Sur le plan politique et professionnel, les événements se précipitent également : dans le prolongement de son engagement communiste pendant la guerre, Ponge est nommé par Aragon, en novembre 1944, directeur des pages littéraires de l’hebdomadaire communiste Action. La situation se révèle cependant délicate car cette période est aussi celle où Ponge commence à remettre en cause son adhésion au Parti. Il quittera Action deux ans plus tard, en octobre 1946. Décidé à ne vivre désormais que de sa plume, il voit s’ouvrir alors une période de difficultés matérielles très vives, dont témoigne abondamment sa correspondance429. Le désaccord grandissant de Ponge à l’égard des positions du Parti communiste le conduit à quitter celui-ci en 1947, après dix ans d’adhésion. Cette rupture, qui s’accompagne pourtant d’une foi persistante dans les anciens idéaux, est profondément déstabilisatrice. Due en grande partie au sectarisme dont fait preuve le Parti en matière d’art moderne, elle témoigne d’une tendance croissante chez Ponge à se reconnaître dans le camp des artistes bien plus que dans celui des intellectuels.

Pour la première fois, Ponge connaît pourtant une ébauche de célébrité, à laquelle l’article de Jean-Paul Sartre sur Le Parti pris des choses, « L’homme et les choses » (1944) doit beaucoup. Mais, outre que cette notoriété nouvelle ne lui permet en rien d’assurer sa subsistance, elle ne va pas sans un sentiment de malaise voire de malentendu, Ponge ne se reconnaissant guère dans la lecture de Sartre, ni dans l’image de « grand poète des choses » qu’a suscitée la publication du Parti pris. Au moment où il est enfin lu, il connaît paradoxalement une période de déstabilisation dans sa relation à son lecteur.
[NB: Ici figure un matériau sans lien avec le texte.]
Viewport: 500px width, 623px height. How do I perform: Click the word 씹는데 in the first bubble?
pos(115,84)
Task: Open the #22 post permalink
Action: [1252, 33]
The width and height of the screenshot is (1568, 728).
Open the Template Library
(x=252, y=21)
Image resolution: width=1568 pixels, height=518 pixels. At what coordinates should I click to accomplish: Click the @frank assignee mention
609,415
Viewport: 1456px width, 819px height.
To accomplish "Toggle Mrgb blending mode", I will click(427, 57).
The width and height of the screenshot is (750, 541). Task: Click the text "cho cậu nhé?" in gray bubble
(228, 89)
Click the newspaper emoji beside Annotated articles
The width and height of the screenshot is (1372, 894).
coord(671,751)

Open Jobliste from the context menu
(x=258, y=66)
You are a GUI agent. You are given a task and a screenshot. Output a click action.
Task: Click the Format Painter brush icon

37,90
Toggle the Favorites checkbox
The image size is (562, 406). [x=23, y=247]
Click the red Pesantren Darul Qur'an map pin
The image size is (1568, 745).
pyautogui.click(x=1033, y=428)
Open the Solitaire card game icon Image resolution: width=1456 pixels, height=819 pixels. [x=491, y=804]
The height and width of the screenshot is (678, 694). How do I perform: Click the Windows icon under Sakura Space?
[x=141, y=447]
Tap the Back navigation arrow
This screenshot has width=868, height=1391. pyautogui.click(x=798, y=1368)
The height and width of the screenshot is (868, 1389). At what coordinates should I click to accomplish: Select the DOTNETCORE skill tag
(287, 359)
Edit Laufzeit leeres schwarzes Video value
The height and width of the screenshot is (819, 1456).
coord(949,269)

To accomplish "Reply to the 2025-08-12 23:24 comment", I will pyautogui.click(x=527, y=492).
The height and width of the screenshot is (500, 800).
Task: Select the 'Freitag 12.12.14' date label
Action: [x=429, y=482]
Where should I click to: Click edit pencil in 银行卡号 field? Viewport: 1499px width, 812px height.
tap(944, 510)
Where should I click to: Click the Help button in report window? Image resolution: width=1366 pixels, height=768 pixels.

Il réagit par une intense activité éditoriale, dans le prolongement de ses tentatives précédentes pour faire connaître son œuvre : dès 1944 il s’attelle à la publication des Proêmes qui paraîtront en 1948. Outre les textes de critique d’art, nombre d’ouvrages sont publiés pendant cette période : en 1946 Dix courts sur la méthode ; en 1948, (la même année que Proêmes), Liasse, Le Peintre à l’étude et La Crevette dans tous ses états ; en 1950 La Seine.

Mais pour sortir d’un trouble dont témoignent aussi les grandes difficultés qu’il rencontre dans la rédaction du Savon, il faudra à Ponge aller directement à la rencontre de ses lecteurs et ce sera l’événement décisif de cette période : la « Tentative orale », qui a lieu en 1947.

Cette date représente une charnière : jusqu’à la « Tentative », le cheminement de Ponge est marqué par un certain nombre de bouleversements qui engendrent difficultés, flottements et aspiration à définir de nouvelles positions. En revanche, à partir de 1947, après la « Tentative », les données nouvelles se voient progressivement intégrées dans un projet qui ne cesse de s’affermir, et qui débouche sur une conception profondément renouvelée de la parole. D’où les deux chapitres de mon étude, le premier se centrant surtout sur les difficultés éprouvées dans l’immédiat après-guerre et le second sur les dynamiques nouvelles qu’elles impulsent, autorisant une véritable appropriation de la parole, dont la « Tentative orale » est l’étape la plus spectaculaire.

Notes
429.

En novembre 1947, Ponge vend une partie de sa bibliothèque pour faire face à ses dettes. En octobre 1948 il écrit à Paulhan qu’« on est venu saisir (…) son mobilier », que sa fille n’a pas de manteau et qu’il vit d’emprunts(Corr. II, 421, p. 75).